Proprio quando il suo nome sembrava lontano dalle cronache più dolorose, una nuova vicenda familiare è tornata a far discutere. Al centro dell’attenzione c'è, di nuovo, suo figlio Elijah Blue Allman, arrestato negli Stati Uniti dopo aver provocato disordini all’interno di una scuola privata del New Hampshire.
L’arresto -
Secondo quanto riportato, il musicista quarantanovenne sarebbe entrato senza autorizzazione nella St. Paul's School di Concord, creando tensione nella sala da pranzo e assumendo comportamenti ritenuti aggressivi. Il personale avrebbe quindi richiesto l'intervento della polizia. L'episodio si è concluso con l'arresto e con accuse che comprendono violazione di domicilio, disturbo della quiete pubblica e aggressione, seguite dal rilascio in attesa degli sviluppi giudiziari. La conferma sarebbe arrivata dal dipartimento di polizia locale al magazine People. Una notizia che riporta alla luce una storia personale già segnata da fragilità emerse nel corso degli anni.
La storia di Elijah -
Figlio della grande diva Cher e del cantante Gregg Allman, Elijah è cresciuto in un contesto dove musica, fama e notorietà erano elementi quotidiani. Ma non è tutto oro quello che luccica. Pur avendo costruito una carriera con la band Deadsy, il suo nome è finito spesso sulle pagine dei giornali più per vicende personali che per traguardi artistici, tra problemi di dipendenza, tensioni familiari e momenti di instabilità che la stessa madre non ha mai nascosto di vivere con grande apprensione.

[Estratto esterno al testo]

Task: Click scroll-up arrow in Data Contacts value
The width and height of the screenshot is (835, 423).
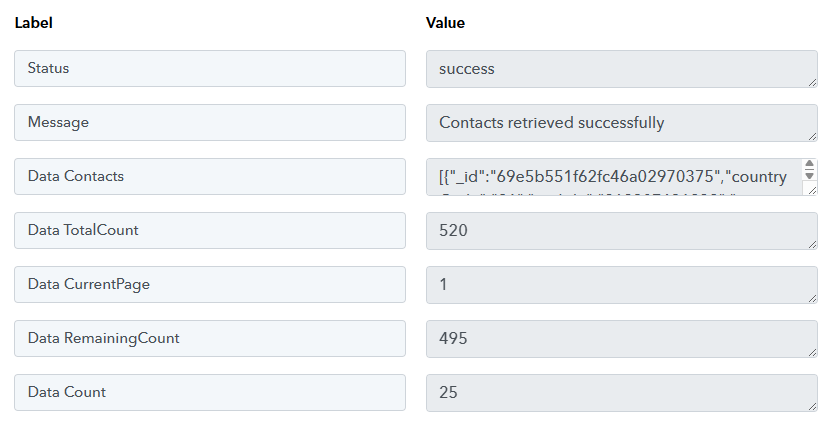Action: [x=810, y=165]
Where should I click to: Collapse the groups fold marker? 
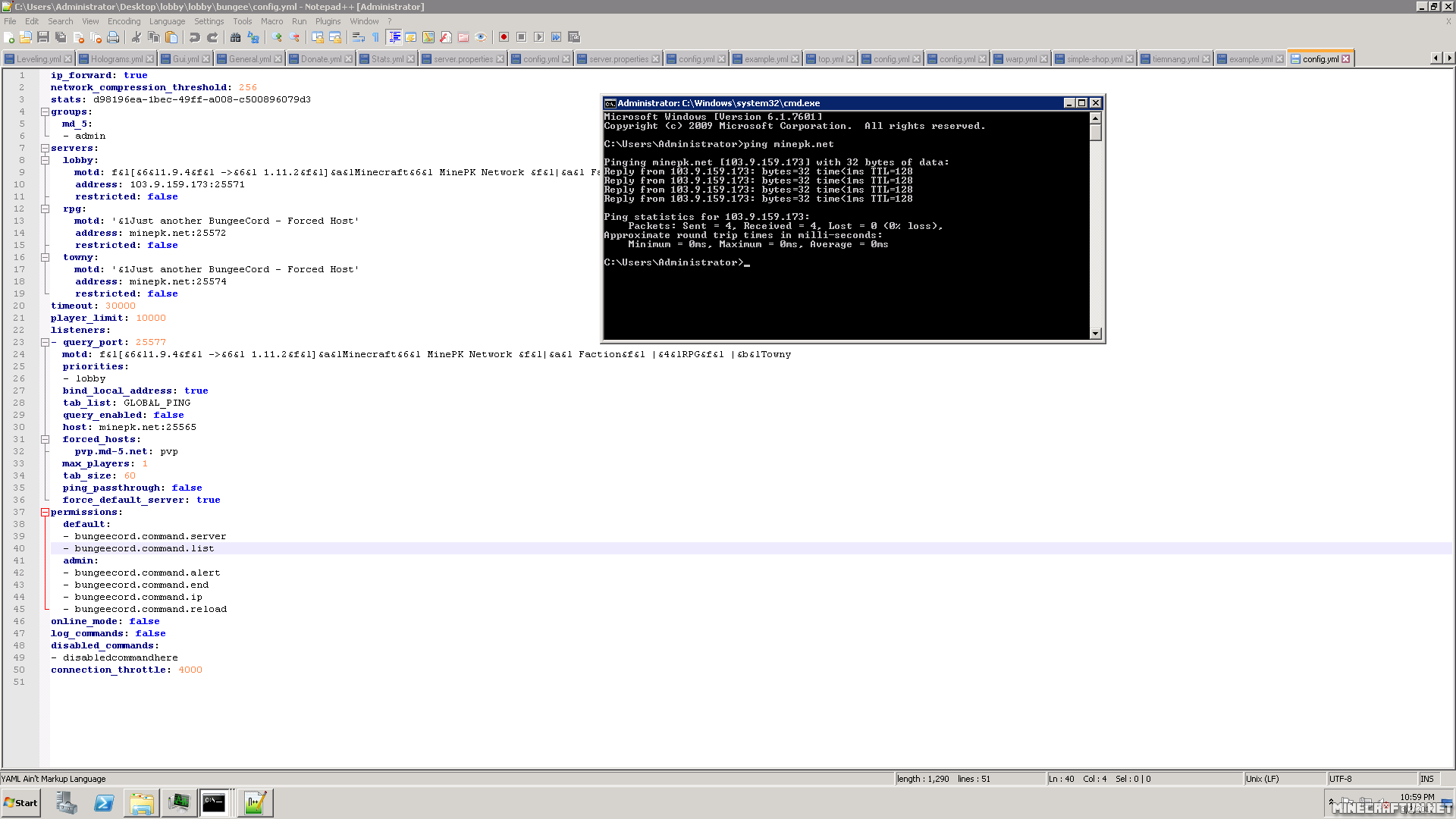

Già in passato la cantante aveva tentato di intervenire anche sul piano legale per proteggere il figlio da decisioni impulsive, chiedendo tutela sui suoi beni. Un'iniziativa che aveva acceso il dibattito pubblico sul confine sottile tra protezione e controllo quando si parla di adulti vulnerabili.
Non è la prima volta in cui il suo nome torna al centro della cronaca. Già nel giugno del 2025 era stato ricoverato d’urgenza in una clinica dopo essere stato trovato in stato confusionale nella propria abitazione, dove gli agenti avevano rinvenuto della droga.
Per ora Cher ha scelto il silenzio, evitando dichiarazioni pubbliche per non alimentare ulteriormente l'attenzione mediatica su una vicenda delicata per il figlio Elijah.